Вскоре мы стали въезжать на высокую, крутую гору. Грузовик проскальзывал, его то и дело заносило, а ведь мы находились на узкой горной тропке. Боже, мы все погибнем! Я порадовалась тому, что лицо мое закрыто чадрой и никто не увидит отражавшегося на нем страха. Однако Омар заметил мои сцепленные от волнения пальцы.
— Это только в первый раз страшно, мама. У нас самые опытные водители. И никто еще до сих пор не падал вниз.
Сын пытался меня приободрить.
Горы стояли так тесно одна к другой, что казались единым целым. Омар проявил такую чуткость, словно читал мои мысли.
— Ты скоро привыкнешь, — сказал он, прежде чем сообщить мне удивительную новость: оказывается, эту огромную гору подарил моему мужу один человек, которого недавно убили в результате межплеменной вражды. Его звали мулла Нуралла. Я восприняла эту информацию без особого восторга. Мне совсем не хотелось, чтобы мой муж был так тесно связан с этой неприветливой громадиной, находившейся в далеком чужом краю.
В этот момент мы проехали мимо поста охраны. Я увидела людей мужа с большими автоматами. Конечно, они ожидали нашего приезда и пропустили нас беспрепятственно. Когда грузовики остановились, Омар сказал мне слова, потрясшие меня до глубины души:
— Мама, нам придется пройти оставшуюся часть пути пешком.
К счастью, идти пришлось недолго. Но у меня было несколько причин для волнений. Во-первых, я опасалась упасть и навредить своему будущему ребенку. Во-вторых, боялась, что кто-то из малышей оступится и свалится с обрыва. Я оглядывалась назад, на Харийю и Сихам. Они шли за мной следом, и хотя их лица были скрыты под чадрой, я знала, что они тоже переполнены тревогой. Куда, ради всего святого, привез нас муж?

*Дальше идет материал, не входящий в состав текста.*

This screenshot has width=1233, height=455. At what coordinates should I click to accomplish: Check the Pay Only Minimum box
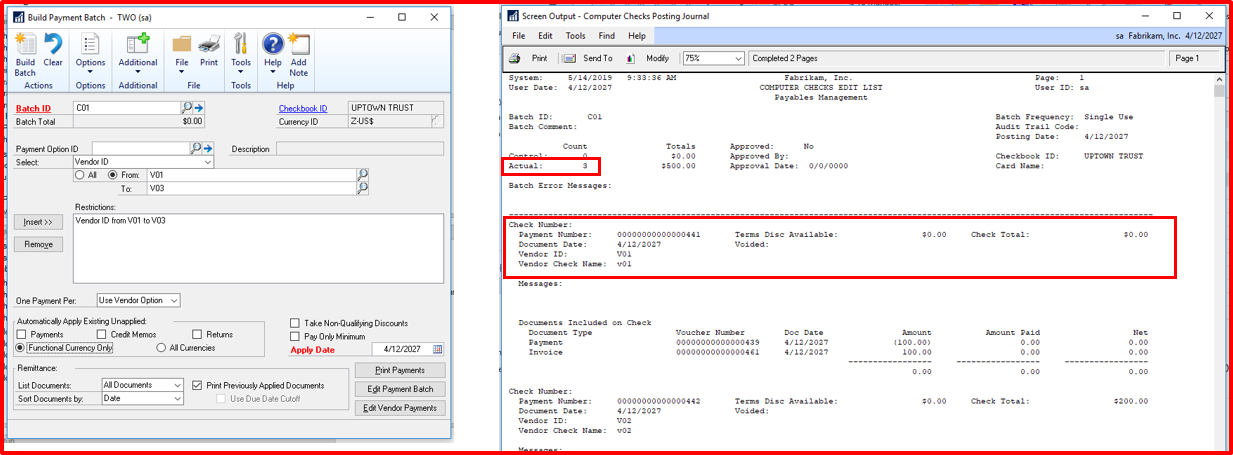click(294, 337)
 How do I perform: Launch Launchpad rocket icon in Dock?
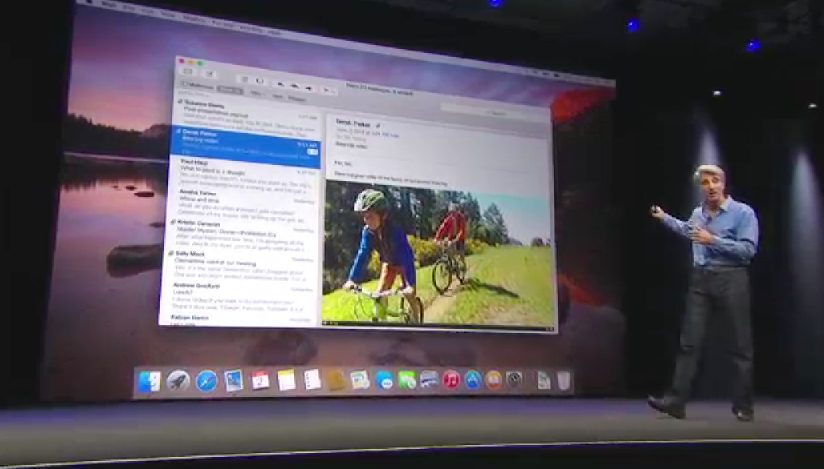178,380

Когда я подняла глаза к небу, то увидела на краю горной гряды высокую фигуру Усамы. Его люди сообщили о нашем приезде, и он внимательно наблюдал, как длинная вереница женщин и детей медленно взбирается в гору. Он стоял на каком-то ровном уступе, и я подумала, уж не приказал ли он своим людям вырубить его в скале. Меня удивило, что у Усамы был необычный спутник. Рядом с мужем стоял высокий пес. Омар сказал мне:
— Это Бобби, моя сторожевая собака. Мулла Нуралла подарил мне его за несколько недель до своей гибели.

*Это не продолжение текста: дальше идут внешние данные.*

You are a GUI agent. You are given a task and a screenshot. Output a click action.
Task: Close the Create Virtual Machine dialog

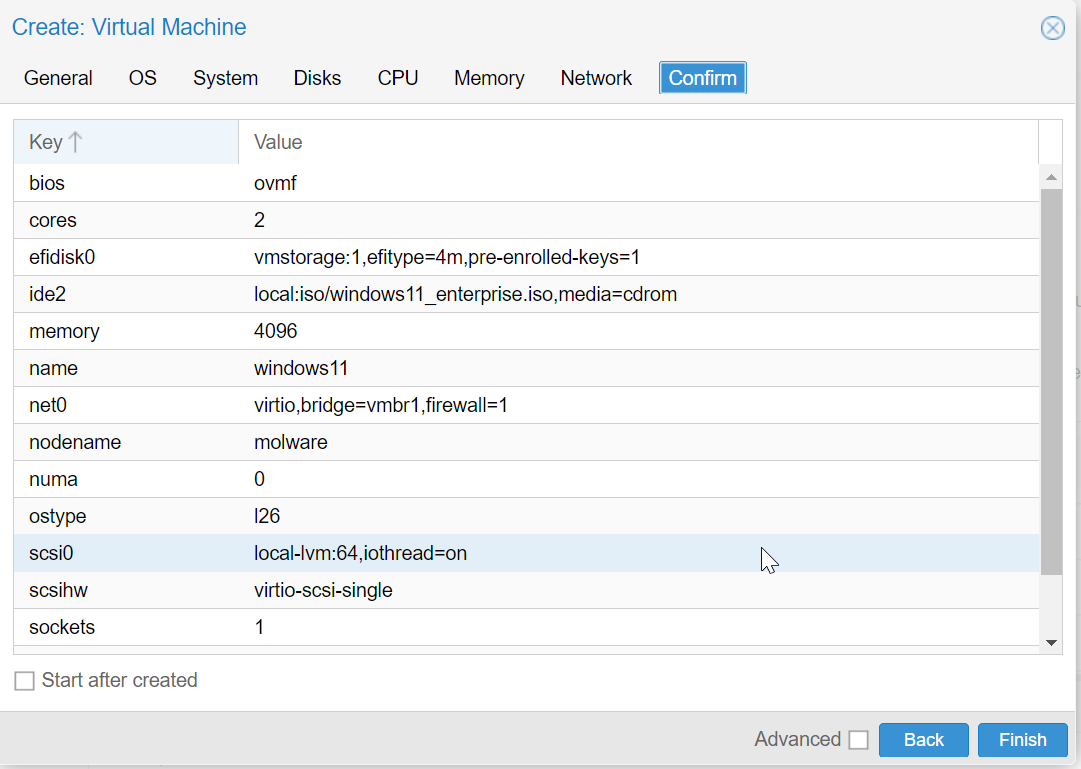1052,28
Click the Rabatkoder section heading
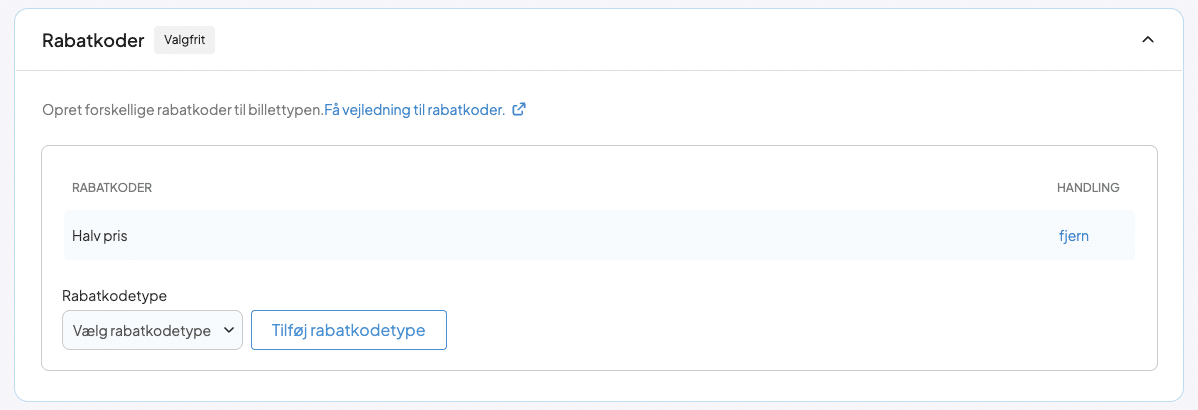The height and width of the screenshot is (410, 1198). click(93, 41)
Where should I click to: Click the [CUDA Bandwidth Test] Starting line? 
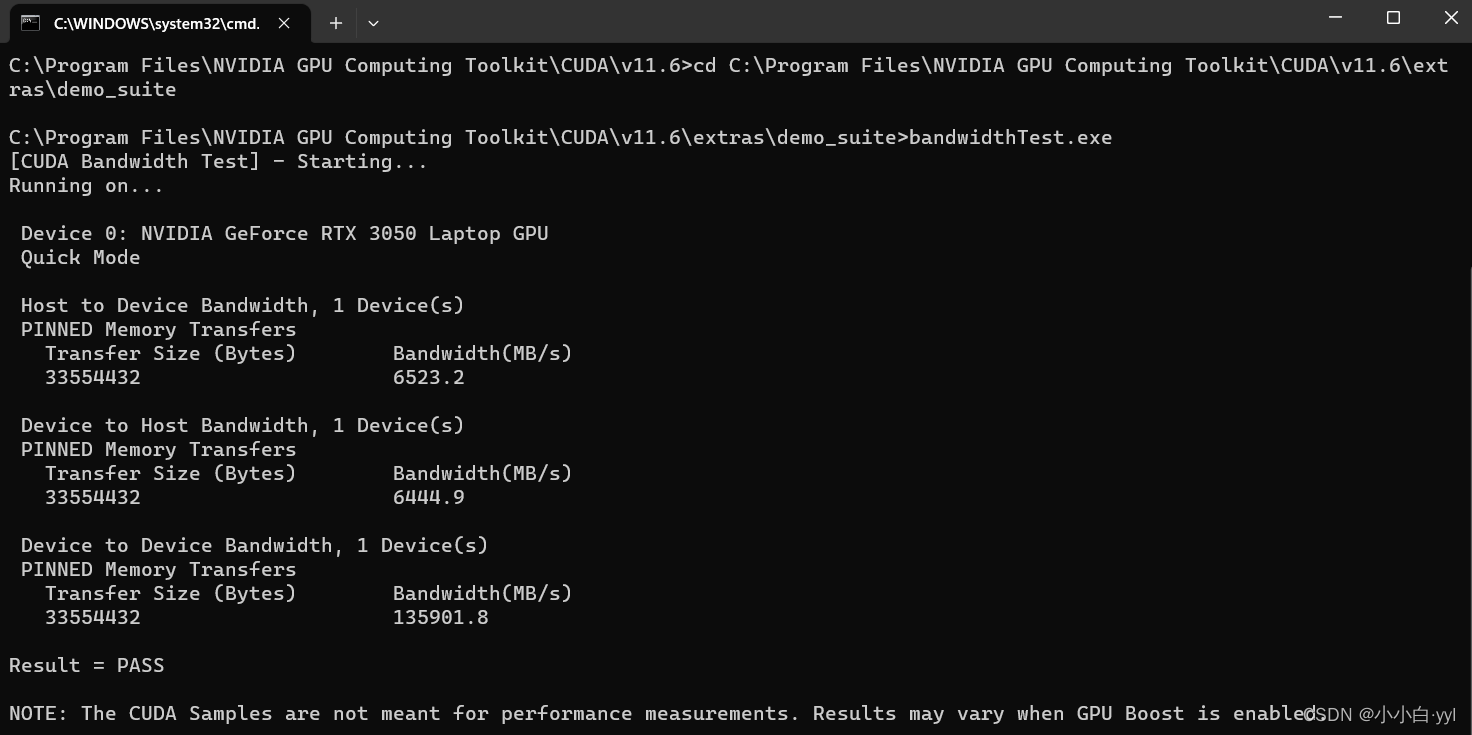coord(218,161)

Я стала с интересом размышлять об этом человеке, мулле Нуралле. Похоже, он любил делать подарки: сначала гора, потом собака. Арабы уважают людей за щедрость. И этот великодушный человек, позаботившийся о моем муже и сыне, был убит. Я жалела об этом, хоть и была уверена, что он сейчас в раю. Правда, его щедрость обернулась угрозой для меня и моих детей, в отчаянии карабкавшихся сейчас на крутую гору, так милостиво подаренную им моему мужу.
Мы подошли ближе к Усаме. За его спиной я смогла разглядеть несколько обветшавших домиков, сложенных из темно-серого камня, очень похожего по цвету на саму гору. Признаюсь, эти лачуги не вызвали у меня восторга. И хотя на сердце стало тяжело при виде этих ветхих хибар, все же я испытала и проблеск радости оттого, что снова вижу сухощавую фигуру мужа.

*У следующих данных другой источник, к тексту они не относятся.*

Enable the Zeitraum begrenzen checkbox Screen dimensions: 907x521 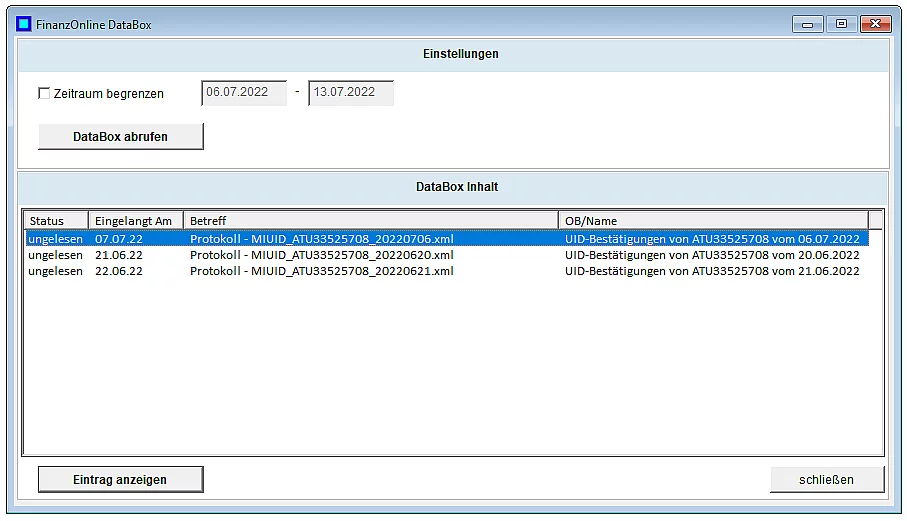(44, 94)
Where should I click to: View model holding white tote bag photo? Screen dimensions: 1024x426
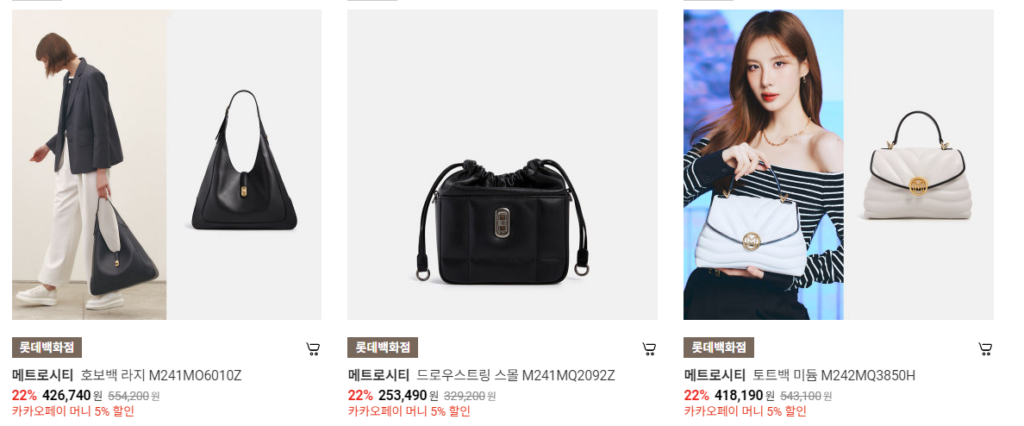[763, 164]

Усама поприветствовал каждого члена своей семьи, а затем повел меня внутрь самого большого домика. Омар отправился знакомить братьев со своим длинноногим псом Бобби. Все остальные молча стояли и ждали.
Хижины были построены их камней разного размера, высеченных из скалы и слегка обработанных, чтобы придать им форму блоков. Когда Усама сказал, что это мой новый дом, я просто не поверила ему.
Муж никогда ни за что не извинялся передо мной — просто ставил перед фактом. Так было и в тот день. Он сказал мне, что у меня и моих восьмерых детей будет две комнаты и ванная. В домике имелась гостиная, которая по совместительству служила кухней, и крошечная спальня, в которой стояла деревянная кровать, сделанная специально для меня. А еще там была недавно пристроенная малюсенькая ванная. Никогда в жизни мне не доводилось еще оказаться в столь убогом месте, и я была в таком шоке, что не сказала ни слова и делала вид, словно с интересом рассматриваю все вокруг.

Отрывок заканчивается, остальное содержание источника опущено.